[Teks yang Disediakan]
-=-=-

Saya putuskan melewati rute ini karena cuaca selepas Bondowoso cukup baik, dan mengingat kondisi headwind yang lumayan kencang, maka dengan terbang langsung ke Ketapang akan menghemat bahan bakar yang cukup lumayan. Perjuangan mulai terasa berat saat pesawat mendekati G,. Pendil / G. Merapi. Terbang melewati pegunungan seperti itu , turbulence (guncangan) sangat terasa, apalagi saat kami akan melintasi puncak gunung tersebut. Saya check di GPS, ground speed hanya sekitar 47-50 mph. Saya sempat kuatir juga jika tiba-tiba muncul downdraft akibat angin yang ter-deflect (dibelokkan) oleh puncak gunung tersebut. Dalam hati sempat deg-degan juga melihat semua permukaan tanah di bawah saya hanyalah tebing-tebing, dan tidak ada landing spot (tempat mendarat) yang bisa saya gunakan jika sampai terjadi keadaan emergency.
Akhirnya setelah berjuang beberapa waktu kami berhasil melewati puncak dataran tinggi Ijen, begitu kami melewatinya hati saya langsung lega, apalagi pemandangan di depan kami langsung terlihat kota Ketapang dan Selat Bali. Kami kemudian descend mendekati kota Ketapang, dan di sebelah selatan kami terlihat kota Banyuwangi. Saya sempat radio check dengan Wisnu Airstrip dari posisi ini. Penerbangan melintasi selat Bali pun tidak terlalu seram seperti yang saya bayangkan, padahal Life Vest sudah saya beli sebelum berangkat dari Jakarta. Melintasi Selat Bali, pemandangan di bawah kami sangat indah, pantainya biru dan pasir putih, saya juga sempat melintasi pulau Menjangan yang juga merupakan salah satu resort favorit untuk scuba diving.
Di Buleleng kami akan menginap untuk beberapa hari dalam rangka event Buleleng Flyin yang juga dihadiri peserta dari berbagai negara. Setahu saya event ini diadakan rutin setiap 2 tahun. Di event ini saya beruntung berkesempatan untuk ikut terbang menggunakan pesawat Eagle dari Malaysia bersama Major Amin dari Malaysian Air Force. Diluar rencana ternyata rekan-rekan dari Yogyakarta mengundang kami untuk turut serta dalam event serupa yang diselenggarakan di Yogyakarta di hari berikutnya, sehingga flight plan pun diubah, yaitu Wisnu – Surabaya – Yogyakarta.

-=-=-

[Tindakan yang Diminta 1] Ringkas kisah penerbangan di atas dalam dua kalimat.
[Tindakan yang Diminta 2]
Tolong jawab pertanyaan berikut berdasarkan kisah penerbangan di atas:
(a) Berapa ground speed yang terbaca di GPS saat pesawat mendekati puncak gunung?
(b) Pulau apa di Selat Bali yang dilintasi dan disebut sebagai salah satu resort favorit untuk scuba diving?
(c) Seberapa sering event Buleleng Flyin diadakan menurut penulis?

[Catatan Tersimpan]
-=-=-

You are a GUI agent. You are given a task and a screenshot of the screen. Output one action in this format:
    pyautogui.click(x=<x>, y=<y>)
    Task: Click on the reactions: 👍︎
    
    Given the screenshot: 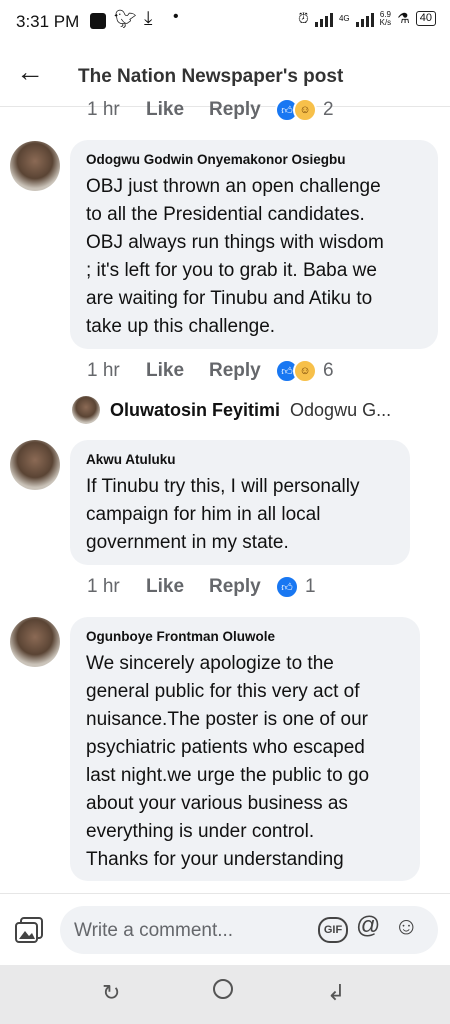 What is the action you would take?
    pyautogui.click(x=287, y=587)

-=-=-

[Hasil Tugas 1] Untuk menghemat bahan bakar di tengah headwind, penulis memilih terbang langsung ke Ketapang dan menghadapi turbulensi berat saat melewati pegunungan, sampai akhirnya lega setelah melintasi dataran tinggi Ijen dan melihat Ketapang serta Selat Bali. Penyeberangan Selat Bali ternyata tidak seseram bayangannya, lalu rombongan menginap di Buleleng untuk event Buleleng Flyin dan mengubah flight plan setelah diundang ke event serupa di Yogyakarta.

[Hasil Tugas 2]
(a) Hanya sekitar 47-50 mph.
(b) Pulau Menjangan.
(c) Rutin setiap 2 tahun.